Q6: You wrote Ghost Road before the COVID pandemic seemingly disrupted everything in our work and social lives, including the vastly greater mobilization of delivery services and online business. Has the pandemic changed your analysis significantly, and if so, in what ways? Will you be writing about this?

The book was published in June 2020, about three months to the day after New York City’s lockdown began. My publisher was worried about relevance, so even though it was too late to change anything, I took one more pass through the manuscript to see how it was holding up. And the end, I put it down without marking a single change. Clearly, there is a tremendous amount of anxiety about the changes playing out during the pandemic. But two of the most important—the dispersal of population and business and the shift of retailing to delivery—were trends that Ghost Road addresses extensively.

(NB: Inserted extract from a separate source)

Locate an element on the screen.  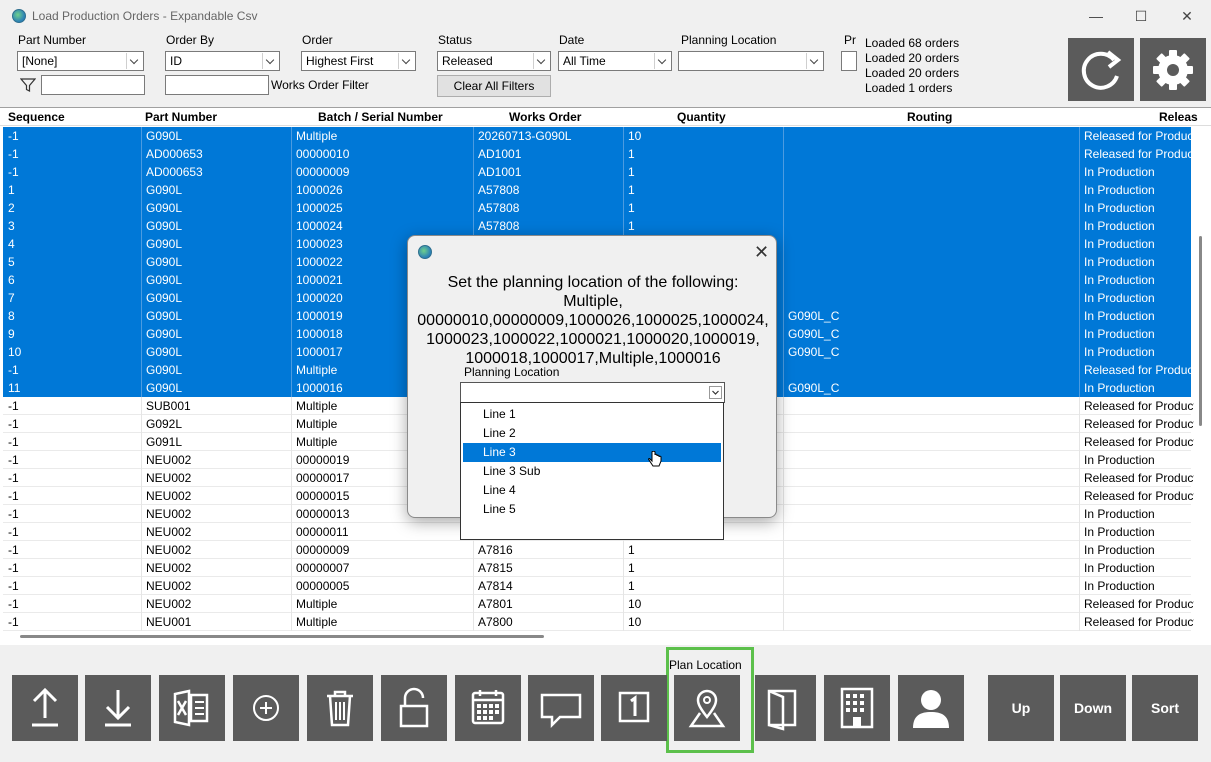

In a sense, the forces that I described only became more intense, bringing the future that they heralded forward much more rapidly.

What I’m worried about, though, and I’ve started to write about a bit here and there, is that we’re tilted very much away from the car-lite commune scenario of dense, highly automated (and very sustainable) cities towards an even more intense version of exurban sprawl powered by self-driving cars and delivery vehicles. The risk of what I call a “stand-off society” is taking shape—a country that uses technology to hold itself together while geographically spreading itself further apart. There is a lot of fear out there, and we’re getting pretty good at using our technology as a band-aid to avoid the things that scare us rather than dealing with them directly. Self-driving cars could be an appealing tool to deliver that, just like conventional cars were in the 1950s and 1960s when America was changing quickly, too. In the afterword to Ghost Road, I wrestled with my own internal conflict on this. I think for many Americans, it will be a much easier choice to flee to yet another “frontier” while staying connected with broadband and self-driving cars.

Q7: Are you optimistic, pessimistic or somewhere in between about transportation users’ ability to aim for fair and just access to mobility as a result of this disruptive, coming AI-powered autonomous technology? What worldview and values do you personally bring to this question?

For me, everything comes back to sustainability and fairness. I very much see the potential for us to turn the technological potential here into a force that helps us clean up our act, literally—reducing carbon emissions quickly and decisively—and making it easier for people of lesser means to access the services they need every day. But we have not been dealing with the reality yet, that most of the visions being sold by the folks inventing this technology will steer us the other way. They’ll make us less economically independent as communities, families, and individuals; they’ll sustain extractive systems of production and consumption that are not only unsustainable but immoral because they deplete and even destroy the natural capital that we have inherited from previous generations and are obligated to pass on to the future.

For me, this is about science and engineering, but it’s also about something bigger and more fundamentally spiritual. If we’re going to build this massive global grid that connects everything, we need to make sure it respects the connections we all already have to each other and the natural world.

Thank you, Dr. Townsend, for answering our questions! We hope both technologists and faith leaders will pay attention and exercise their power to influence choices for good community in this coming world of AVs.